İktidar uyarılara rağmen düşük faiz politikasında ısrar edince ekonomi krize girmiş, işleri toparlaması için Mehmet Şimşek ve Gaye Erkan gibi ‘piyasanın sevdiği’ isimler göreve getirilmişti. Yeni yönetimin ekonomi politikalarını ‘normalleştirmesi’ ve Merkez Bankası’nın da faiz artırması bekleniyordu.
Geçen ayki beklentiler yüzde 20-40 arasında değişiyordu. Faizse yüzde 8,5’ten yüzde 15’e yükseltilmiş ve beklentilerin altında kalmıştı. Bu nedenle dolar ve avro kurları fırlamıştı.

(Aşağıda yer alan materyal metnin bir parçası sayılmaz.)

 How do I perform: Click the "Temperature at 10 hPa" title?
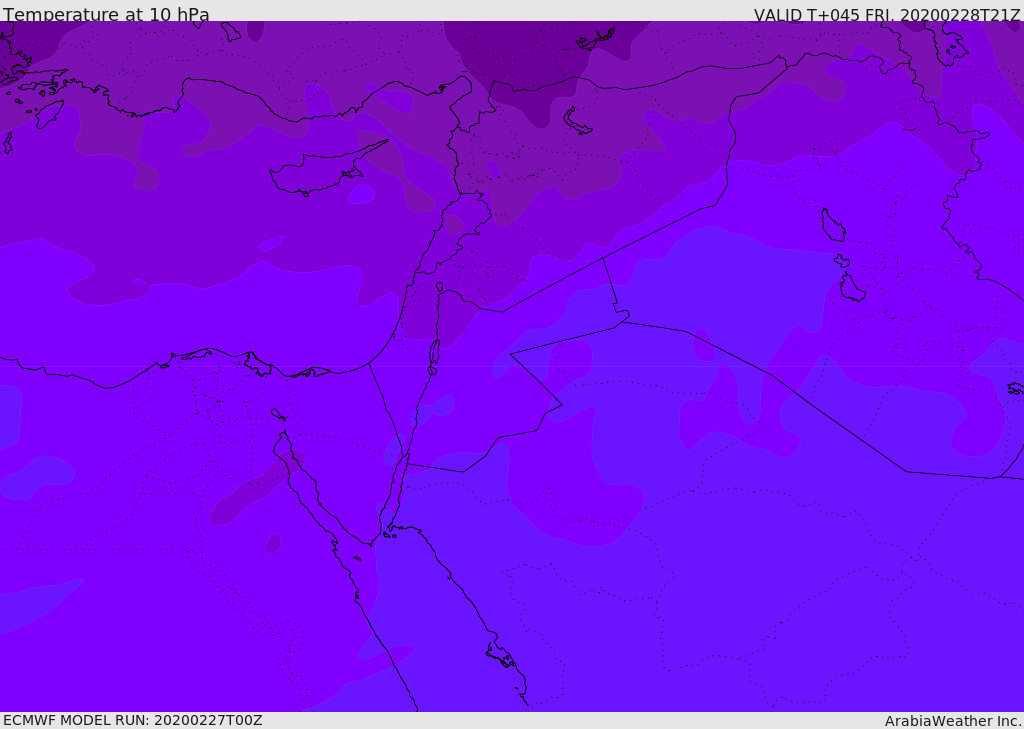(106, 15)
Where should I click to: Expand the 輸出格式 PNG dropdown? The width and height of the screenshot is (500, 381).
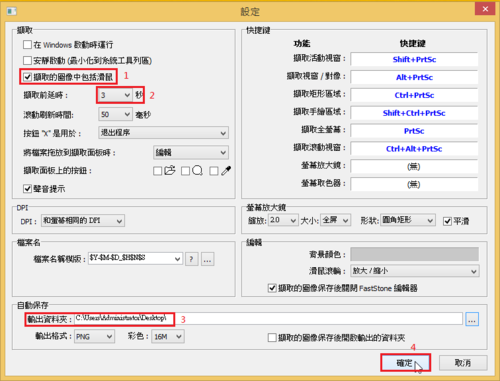coord(94,337)
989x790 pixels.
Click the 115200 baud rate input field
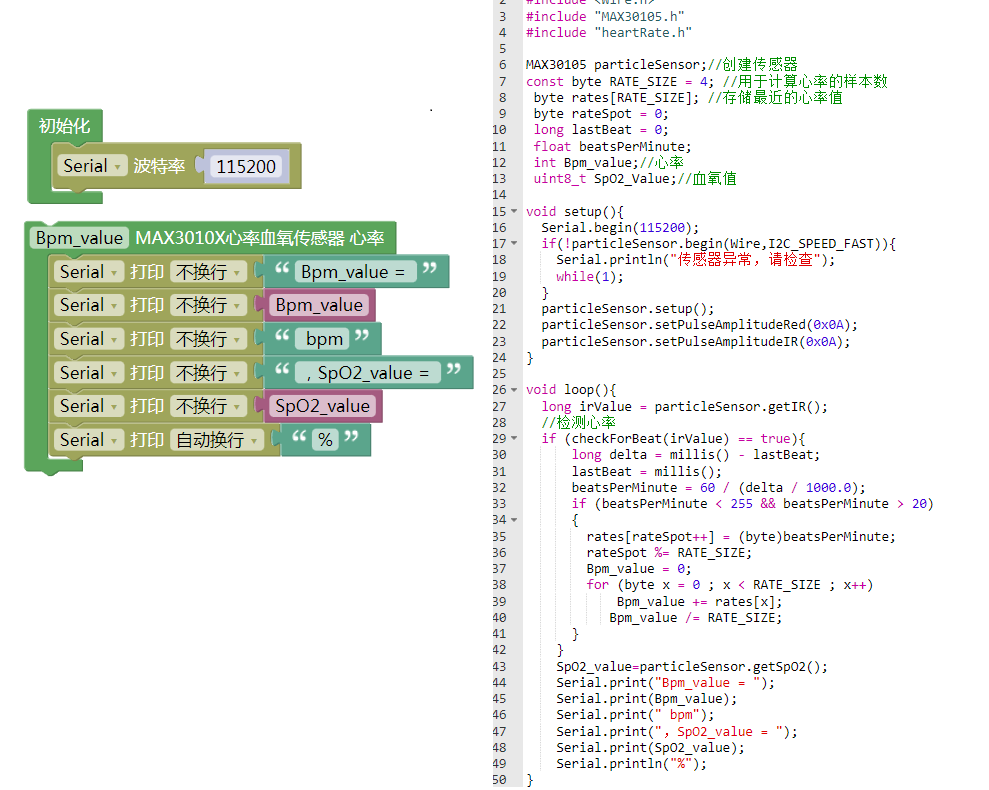pos(245,167)
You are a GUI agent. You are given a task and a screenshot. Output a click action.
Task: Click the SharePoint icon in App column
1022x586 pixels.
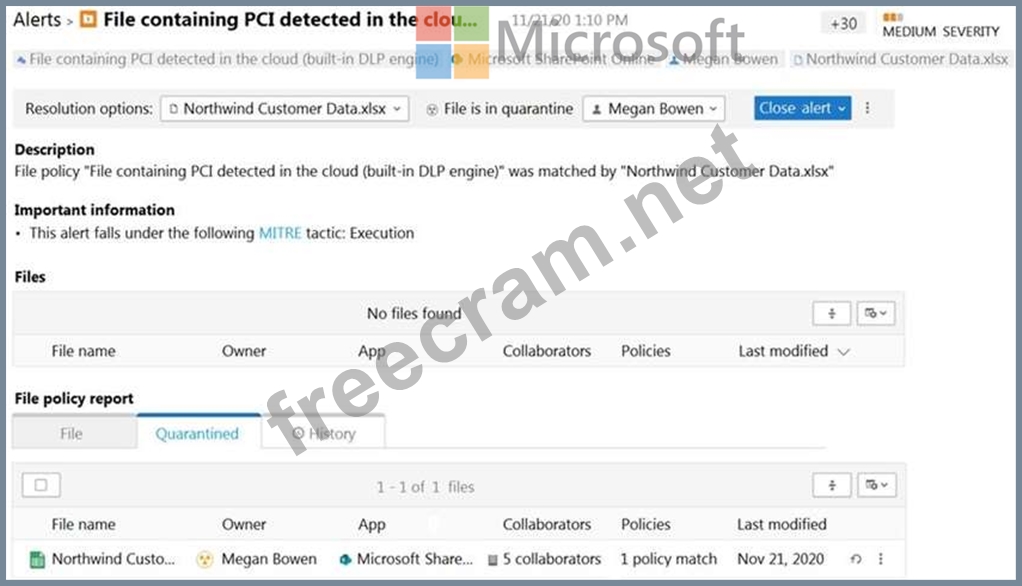345,559
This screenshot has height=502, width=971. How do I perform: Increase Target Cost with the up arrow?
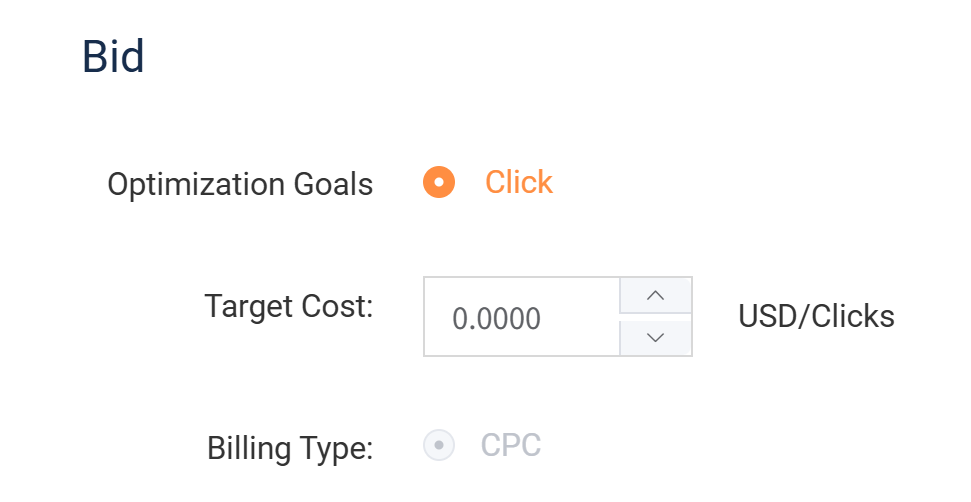click(x=656, y=296)
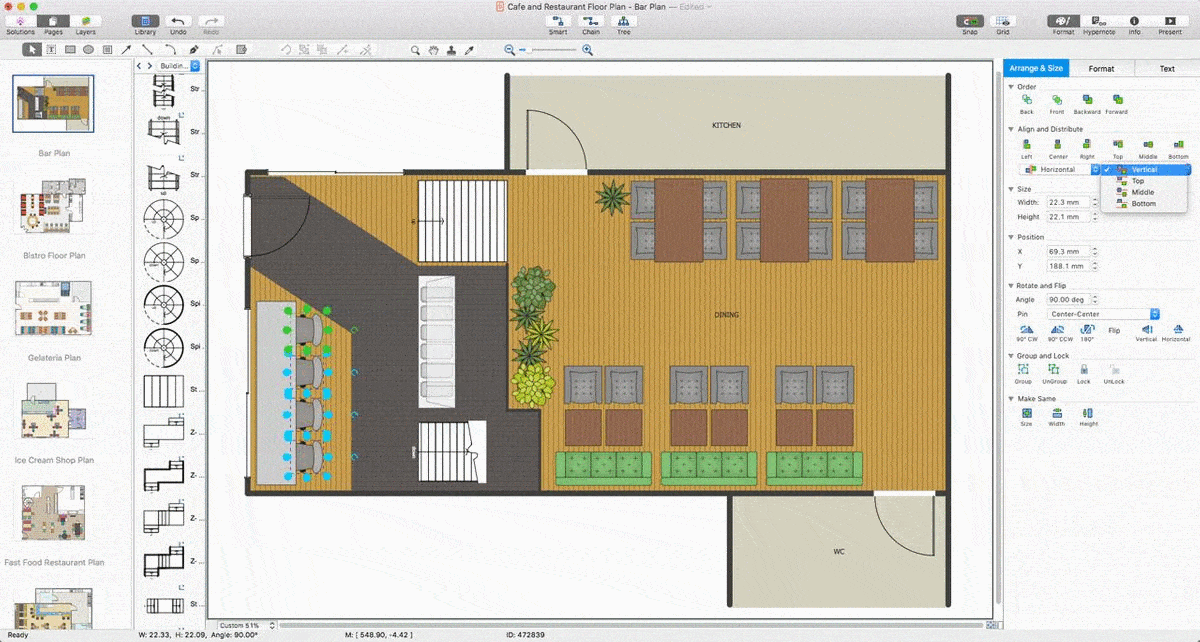Viewport: 1200px width, 642px height.
Task: Switch to the Format tab
Action: click(1101, 69)
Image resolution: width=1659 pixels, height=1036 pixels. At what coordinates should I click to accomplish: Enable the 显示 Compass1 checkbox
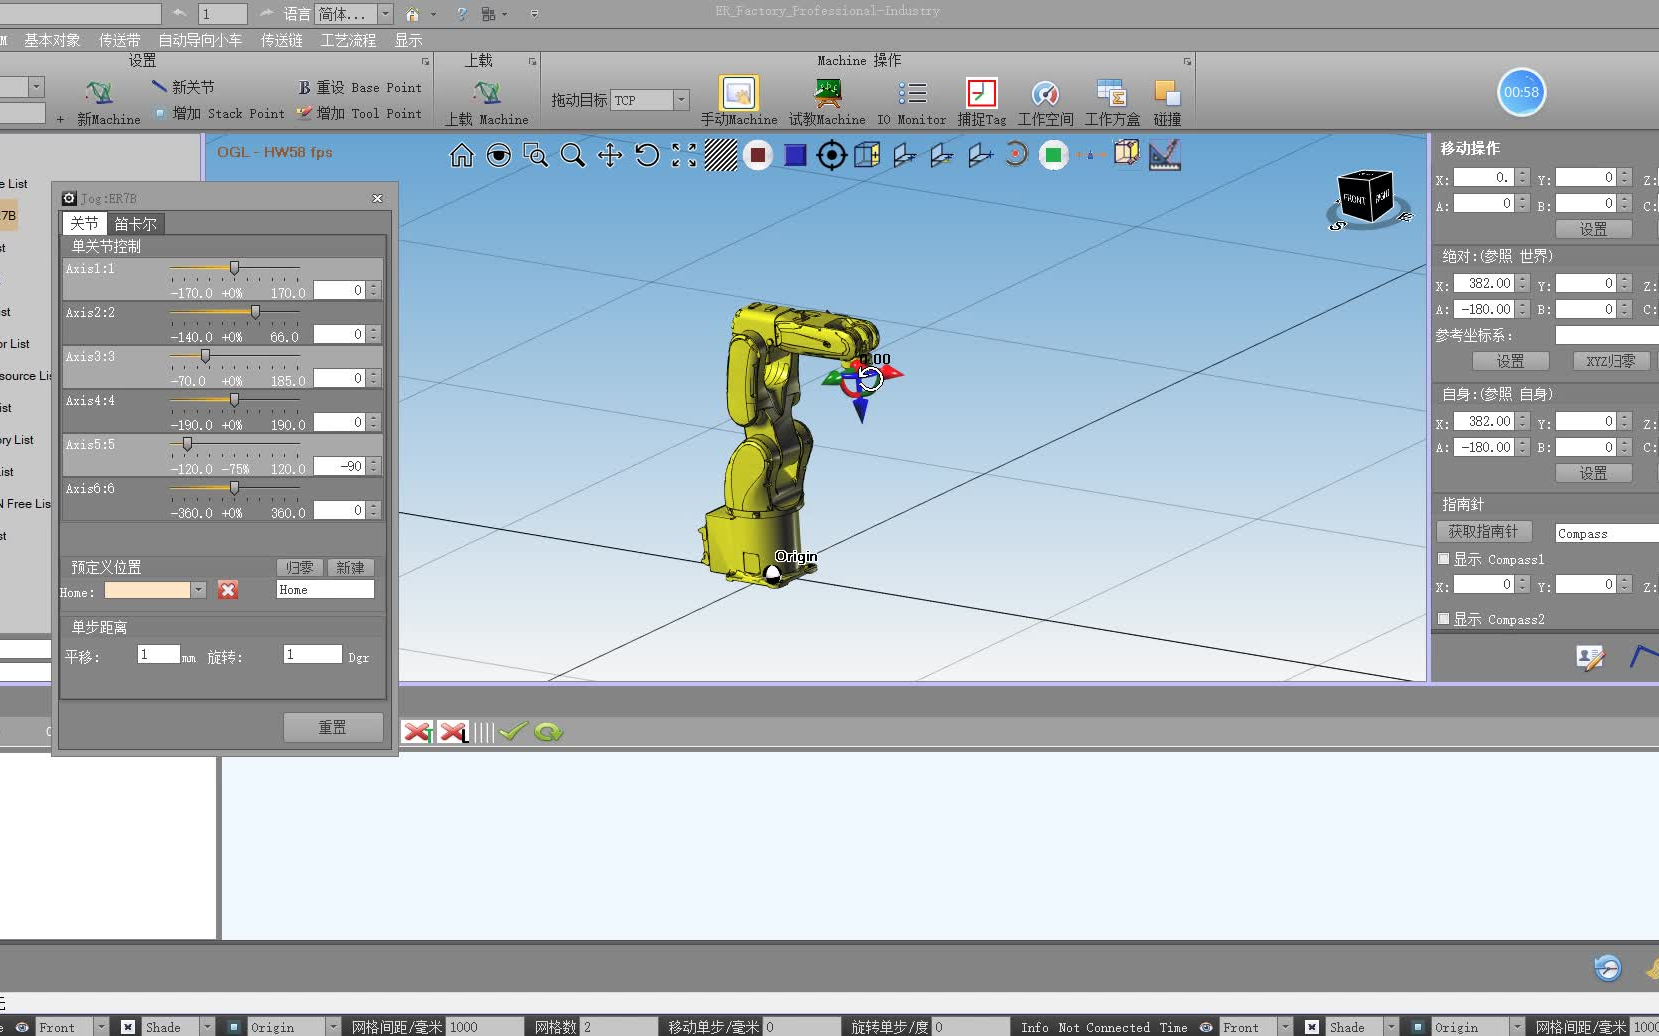point(1443,559)
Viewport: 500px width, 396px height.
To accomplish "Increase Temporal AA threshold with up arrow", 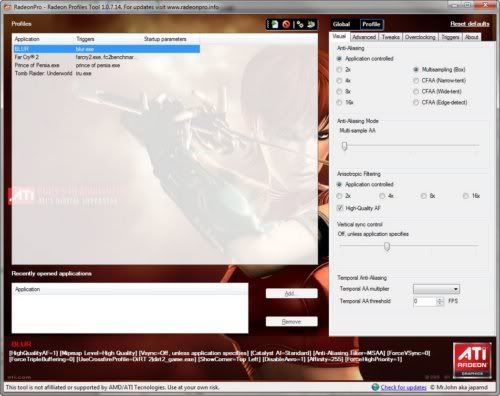I will click(440, 299).
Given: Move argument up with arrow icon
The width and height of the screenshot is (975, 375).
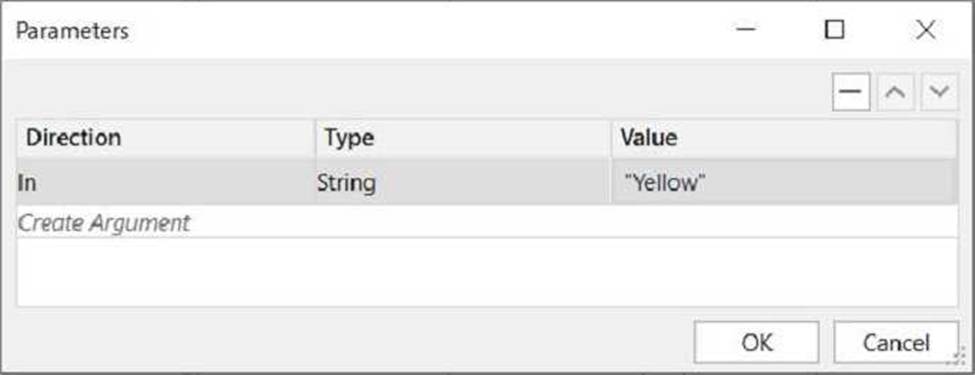Looking at the screenshot, I should coord(895,92).
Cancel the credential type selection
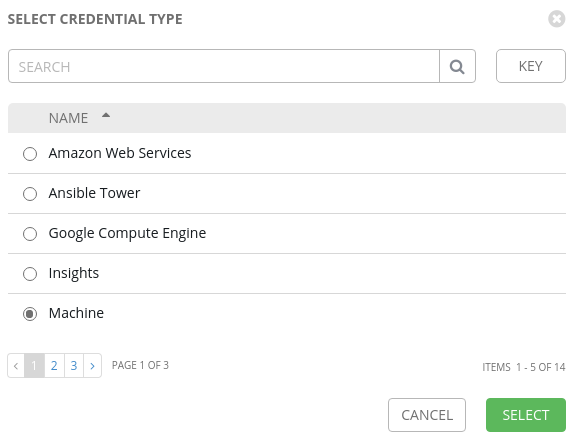This screenshot has width=584, height=445. 427,415
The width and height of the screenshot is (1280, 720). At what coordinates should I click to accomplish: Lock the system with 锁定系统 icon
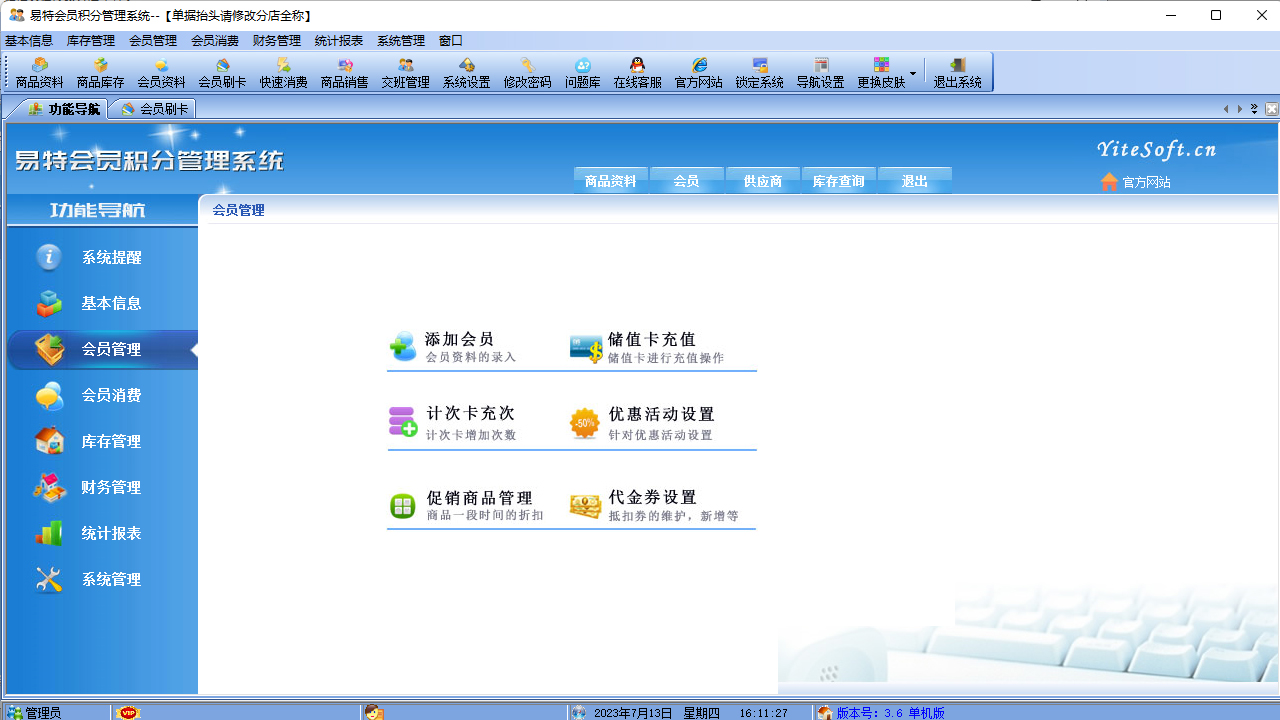coord(759,72)
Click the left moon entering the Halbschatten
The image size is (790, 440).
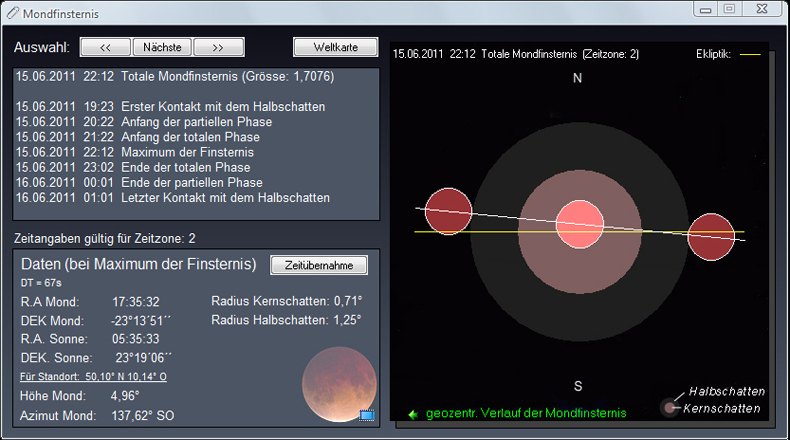pyautogui.click(x=448, y=211)
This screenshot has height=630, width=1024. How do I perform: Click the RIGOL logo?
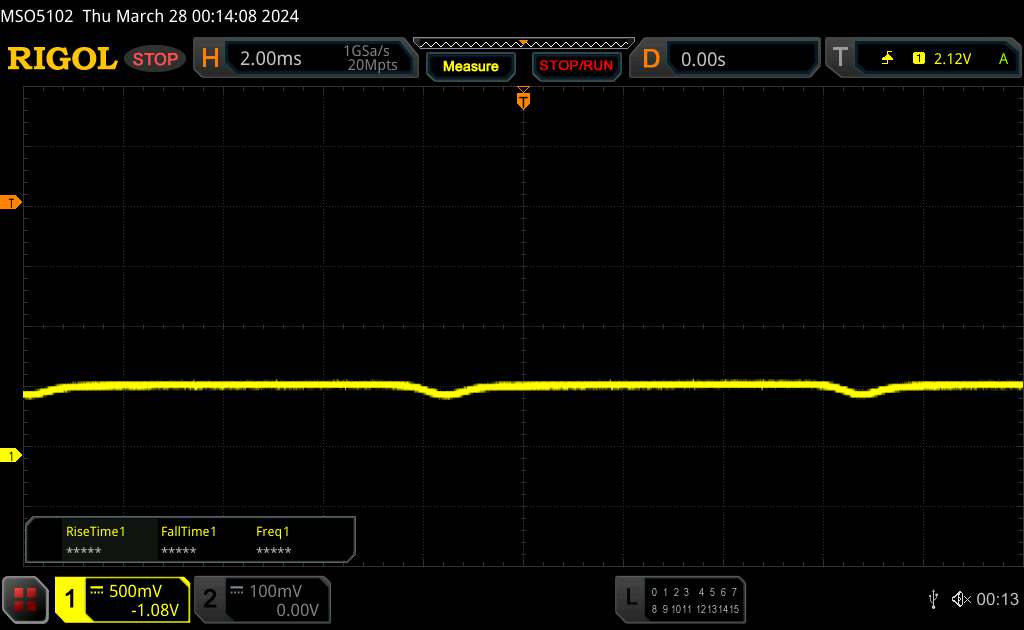62,59
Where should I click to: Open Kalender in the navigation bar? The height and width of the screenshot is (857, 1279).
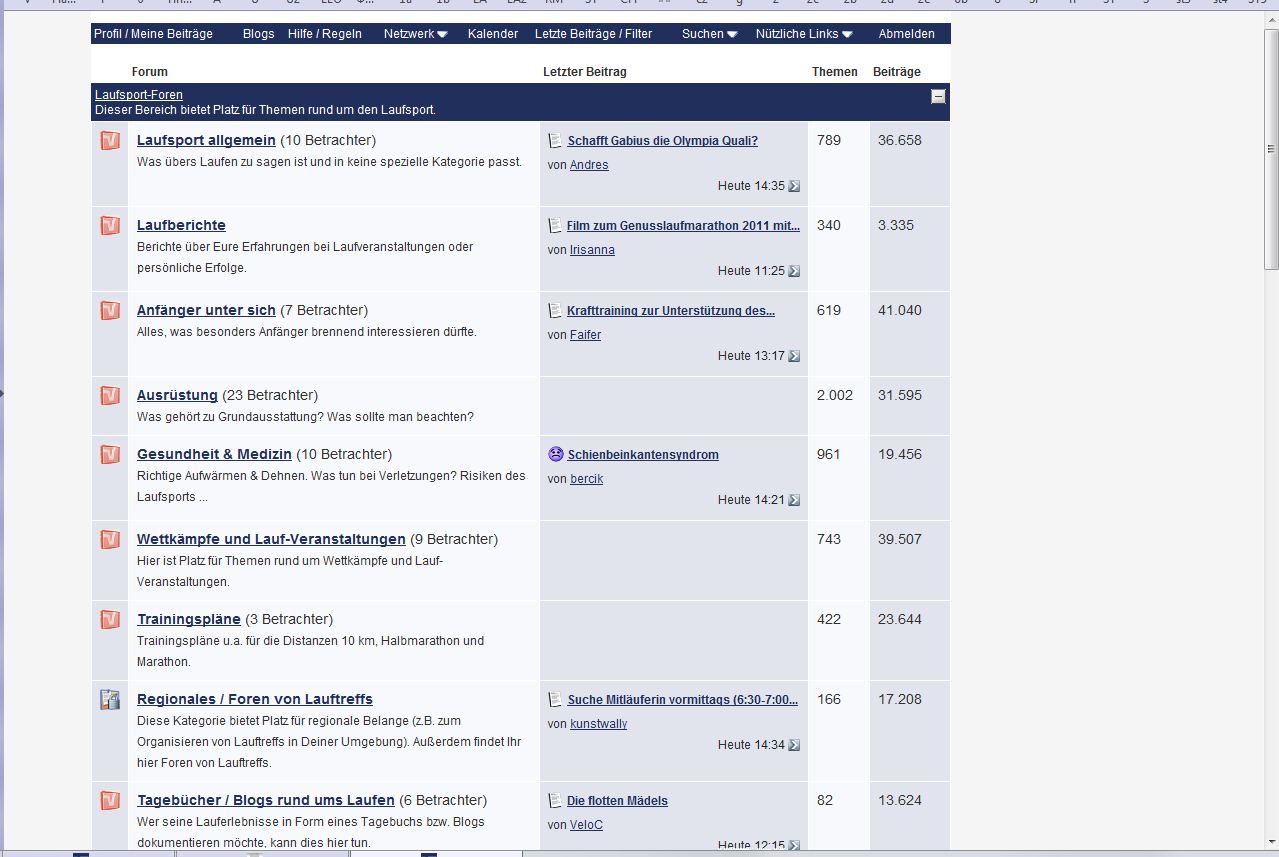493,34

MB’nin 22 Haziran’daki toplantısına kadar 23,4-23,6 arasında dengeye oturan dolar/TL, faizin yeteri kadar artmamasından sonra yeniden yükselerek 26’yı geçmişti. Aynı şekilde avro/TL, MB’nin faiz toplantısına kadar 25,6-25,8 arasında dengeye oturmuş, faiz kararından sonra 28’i geçmişti. Dolar/TL şu an 26,9, avro/TL 30 seviyesinde.
MB, dün de beklentilerin artında bir artışla faizi yüzde 17’ye çıkarmıştı.
Yeni ekonomi yönetimi, ‘döviz satma’ gibi uygulamaların son bulacağına dair mesajlar verdi ama önceki yönetime göre sınırlı olsa da kuru dizginlemek için kamu bankaları tarafından döviz satılıyordu.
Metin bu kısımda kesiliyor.